Famille, je vous aime : Dans « Retour en pays natal », Nicolas Crousse aborde l’enfance, la filiation, la paternité

Nicolas Crousse publie un récit magnifique sur l'enfance de l'âme et de l'art. © Pierre-Yves ThienpontLe Soir
Dans Retour en pays natal, Nicolas Crousse, romancier et journaliste, décortique les liens filiaux, la paternité et les balises d’une vie que pose la fratrie. Un récit délicat et émouvant, regard d’un éternel enfant à travers le prisme familial. Un retour aux sources qui est, souvent, le signe d’une maturité fraîchement assumée et sans cesse bouleversée.

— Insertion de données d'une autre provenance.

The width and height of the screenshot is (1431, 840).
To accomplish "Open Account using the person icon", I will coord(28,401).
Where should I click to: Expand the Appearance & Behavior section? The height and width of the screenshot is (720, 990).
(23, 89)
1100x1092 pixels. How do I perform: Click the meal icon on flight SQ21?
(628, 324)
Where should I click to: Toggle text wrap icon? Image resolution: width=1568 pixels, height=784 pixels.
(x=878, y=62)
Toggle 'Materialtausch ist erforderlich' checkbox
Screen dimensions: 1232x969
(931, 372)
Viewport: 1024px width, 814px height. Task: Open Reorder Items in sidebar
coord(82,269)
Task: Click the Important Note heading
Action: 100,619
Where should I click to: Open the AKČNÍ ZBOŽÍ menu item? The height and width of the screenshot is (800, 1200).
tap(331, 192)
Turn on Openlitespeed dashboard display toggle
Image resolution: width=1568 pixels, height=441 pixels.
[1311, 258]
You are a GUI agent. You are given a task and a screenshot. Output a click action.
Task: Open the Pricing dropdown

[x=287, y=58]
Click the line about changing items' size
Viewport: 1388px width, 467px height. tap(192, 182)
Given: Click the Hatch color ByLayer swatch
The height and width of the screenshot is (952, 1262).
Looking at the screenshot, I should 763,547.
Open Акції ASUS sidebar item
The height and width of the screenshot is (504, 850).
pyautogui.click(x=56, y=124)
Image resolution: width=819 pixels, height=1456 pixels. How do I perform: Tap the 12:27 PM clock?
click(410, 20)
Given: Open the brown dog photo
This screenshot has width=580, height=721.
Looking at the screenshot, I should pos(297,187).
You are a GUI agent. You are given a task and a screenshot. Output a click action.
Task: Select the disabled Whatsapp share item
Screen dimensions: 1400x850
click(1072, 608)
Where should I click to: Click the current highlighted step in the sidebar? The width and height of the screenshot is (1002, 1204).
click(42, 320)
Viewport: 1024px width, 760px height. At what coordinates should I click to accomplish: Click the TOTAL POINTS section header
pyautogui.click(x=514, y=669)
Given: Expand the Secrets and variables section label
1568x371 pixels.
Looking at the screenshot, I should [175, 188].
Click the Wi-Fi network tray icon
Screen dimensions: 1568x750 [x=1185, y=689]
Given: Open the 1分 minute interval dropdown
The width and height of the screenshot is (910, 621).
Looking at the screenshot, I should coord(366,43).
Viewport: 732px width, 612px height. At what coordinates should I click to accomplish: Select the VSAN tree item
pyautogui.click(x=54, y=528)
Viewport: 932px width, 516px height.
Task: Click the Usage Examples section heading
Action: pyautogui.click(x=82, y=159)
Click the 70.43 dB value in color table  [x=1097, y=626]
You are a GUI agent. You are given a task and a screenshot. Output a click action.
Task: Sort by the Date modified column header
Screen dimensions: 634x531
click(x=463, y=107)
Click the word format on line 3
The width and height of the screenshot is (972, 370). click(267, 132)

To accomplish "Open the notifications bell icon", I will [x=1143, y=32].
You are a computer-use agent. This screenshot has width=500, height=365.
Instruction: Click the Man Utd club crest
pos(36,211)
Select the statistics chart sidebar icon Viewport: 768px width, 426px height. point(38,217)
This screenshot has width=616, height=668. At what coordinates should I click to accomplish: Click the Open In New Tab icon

Nicolas Crousse est romancier, journaliste au Soir, essayiste. Il écrit aussi des chansons ciselées qu’il chante avec son groupe Droit dans le mur. Il vient de publier, aux éditions du Castor Astral, un livre qui lui ressemble plus que jamais. Une plongée dans son parcours personnel, familial. Un récit intime qui est « comme un premier livre », nous explique-t-il. Un livre centré sur « l’essentiel », ses « essentiels ». Un ouvrage un peu « ovni », comme on dit aujourd’hui, un livre qui n’est, comme le précise l’auteur dans ses pages « ni…ni…ni ». Entre roman et poésie, entre tant d’autres choses encore. Rien de convenu dans ces écrits si ce n’est l’inépuisable retour aux sources qui anime chacun à ses heures.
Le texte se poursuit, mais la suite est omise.